Total chemical synthesis of enzymatically active human type II secretory phospholipase A(2)

Human group II secretory phospholipase A(2) (sPLA(2)) is an enzyme found in the α granules of platelets and at inflammatory sites. Although its physiological function is unclear, sPLA(2) can inhibit blood coagulation reactions independent of its lipolytic action. To study the molecular basis of PLA(2) activities, we developed a total chemical synthesis of sPLA(2) by chemical ligation of large unprotected peptides. The synthetic segments PLA(2)-(1–58)-(α)COSCH(2)COOH and PLA(2)-(59–124) were prepared by stepwise solid-phase peptide synthesis and ligated to yield a peptide bond between Gly(58) and Cys(59). The 124-residue polypeptide product (mass: 13,920 ± 2 Da) was folded to yield one major product (mass: 13,905 ± 1 Da), the loss of 15 ± 3 Da reflecting the formation of seven disulfide bonds. Circular dichroism studies of synthetic sPLA(2) showed α-helix, β-structure, and random coil contents consistent with those found in the crystal structure of sPLA(2).
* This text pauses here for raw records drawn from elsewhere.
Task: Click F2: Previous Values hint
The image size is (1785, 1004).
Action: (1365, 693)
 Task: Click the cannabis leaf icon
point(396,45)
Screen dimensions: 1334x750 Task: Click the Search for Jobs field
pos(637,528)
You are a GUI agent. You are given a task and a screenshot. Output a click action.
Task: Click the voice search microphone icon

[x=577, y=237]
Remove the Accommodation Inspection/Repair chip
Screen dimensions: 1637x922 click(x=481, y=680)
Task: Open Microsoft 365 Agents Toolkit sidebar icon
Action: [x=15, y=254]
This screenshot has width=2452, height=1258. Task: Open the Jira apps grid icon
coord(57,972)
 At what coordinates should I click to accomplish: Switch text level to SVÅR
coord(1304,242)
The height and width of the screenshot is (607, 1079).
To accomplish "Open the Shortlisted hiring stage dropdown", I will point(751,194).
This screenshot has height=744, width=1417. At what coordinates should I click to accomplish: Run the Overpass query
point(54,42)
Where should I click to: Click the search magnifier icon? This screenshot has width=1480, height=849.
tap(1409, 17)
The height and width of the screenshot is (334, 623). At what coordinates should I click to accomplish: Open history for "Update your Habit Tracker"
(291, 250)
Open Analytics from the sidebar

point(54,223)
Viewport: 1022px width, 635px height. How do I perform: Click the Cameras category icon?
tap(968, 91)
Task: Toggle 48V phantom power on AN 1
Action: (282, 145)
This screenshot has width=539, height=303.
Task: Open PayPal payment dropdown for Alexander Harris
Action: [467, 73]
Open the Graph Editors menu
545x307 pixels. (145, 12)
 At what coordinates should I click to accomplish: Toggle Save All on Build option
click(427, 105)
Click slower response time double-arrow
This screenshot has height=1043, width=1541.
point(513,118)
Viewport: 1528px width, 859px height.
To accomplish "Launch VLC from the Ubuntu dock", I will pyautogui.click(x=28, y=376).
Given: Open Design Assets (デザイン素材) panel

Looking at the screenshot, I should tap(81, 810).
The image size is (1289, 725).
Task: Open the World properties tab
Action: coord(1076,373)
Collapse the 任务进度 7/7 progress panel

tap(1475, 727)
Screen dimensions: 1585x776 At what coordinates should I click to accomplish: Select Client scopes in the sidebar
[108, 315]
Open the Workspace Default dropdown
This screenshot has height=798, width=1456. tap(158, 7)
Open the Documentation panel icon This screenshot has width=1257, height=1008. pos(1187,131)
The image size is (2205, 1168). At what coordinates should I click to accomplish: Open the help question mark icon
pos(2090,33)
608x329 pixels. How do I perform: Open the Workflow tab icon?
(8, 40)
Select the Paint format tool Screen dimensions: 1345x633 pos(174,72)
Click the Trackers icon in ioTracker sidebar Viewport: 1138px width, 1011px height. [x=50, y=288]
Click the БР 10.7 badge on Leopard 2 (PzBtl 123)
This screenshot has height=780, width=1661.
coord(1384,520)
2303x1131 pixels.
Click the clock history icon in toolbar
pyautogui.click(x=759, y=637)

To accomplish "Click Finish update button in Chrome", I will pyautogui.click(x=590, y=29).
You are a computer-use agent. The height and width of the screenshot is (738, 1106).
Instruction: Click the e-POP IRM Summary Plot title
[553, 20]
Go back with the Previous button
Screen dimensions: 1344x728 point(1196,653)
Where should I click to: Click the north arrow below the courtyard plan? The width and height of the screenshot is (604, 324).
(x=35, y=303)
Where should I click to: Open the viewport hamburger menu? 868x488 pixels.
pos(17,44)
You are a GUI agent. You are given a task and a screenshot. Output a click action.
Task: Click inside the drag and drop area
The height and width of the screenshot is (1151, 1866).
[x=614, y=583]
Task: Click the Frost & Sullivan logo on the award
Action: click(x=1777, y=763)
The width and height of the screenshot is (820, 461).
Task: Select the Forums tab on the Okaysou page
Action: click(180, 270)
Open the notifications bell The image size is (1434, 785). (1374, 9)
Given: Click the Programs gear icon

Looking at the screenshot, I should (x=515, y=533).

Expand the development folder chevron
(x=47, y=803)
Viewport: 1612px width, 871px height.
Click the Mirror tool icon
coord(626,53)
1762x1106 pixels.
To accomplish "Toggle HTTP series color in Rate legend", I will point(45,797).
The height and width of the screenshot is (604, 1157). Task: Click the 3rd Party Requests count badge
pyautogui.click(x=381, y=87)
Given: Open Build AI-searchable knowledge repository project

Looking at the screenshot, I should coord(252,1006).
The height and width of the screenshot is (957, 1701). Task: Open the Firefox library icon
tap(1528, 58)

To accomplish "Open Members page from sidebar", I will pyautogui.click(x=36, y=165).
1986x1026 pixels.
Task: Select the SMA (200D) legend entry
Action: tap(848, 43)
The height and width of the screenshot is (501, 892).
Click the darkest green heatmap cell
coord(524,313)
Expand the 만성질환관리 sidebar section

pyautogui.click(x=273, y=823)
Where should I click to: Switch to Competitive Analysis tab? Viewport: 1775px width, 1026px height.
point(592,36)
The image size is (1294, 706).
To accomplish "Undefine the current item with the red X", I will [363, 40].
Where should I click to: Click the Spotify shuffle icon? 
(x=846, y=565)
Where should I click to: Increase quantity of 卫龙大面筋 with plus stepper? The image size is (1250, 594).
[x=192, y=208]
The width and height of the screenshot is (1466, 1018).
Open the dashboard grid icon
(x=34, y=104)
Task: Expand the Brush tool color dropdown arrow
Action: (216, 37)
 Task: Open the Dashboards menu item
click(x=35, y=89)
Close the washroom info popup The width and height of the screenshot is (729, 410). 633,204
Synthetic sPLA(2) had k(cat) and K(m) values identical to those of recombinant sPLA(2) for hydrolysis of 1,2-bis(heptanoylthio)-phosphatidylcholine. Synthetic sPLA(2), like recombinant sPLA(2), inhibited thrombin generation from prothrombinase complex (factors Xa, V, II, Ca(2+), and phospholipids). In the absence of phospholipids, both synthetic and recombinant sPLA(2) inhibited by 70% prothrombin activation by factors Xa, Va, and Ca(2+). Thus, synthetic sPLA(2) is a phospholipid-independent anticoagulant like recombinant or natural sPLA(2). This study demonstrates that chemical synthesis of sPLA(2) yields a fully active native-like enzyme and offers a straightforward tool to provide sPLA(2) analogs for structure–activity studies of anticoagulant, lipolytic, or inflammatory activities.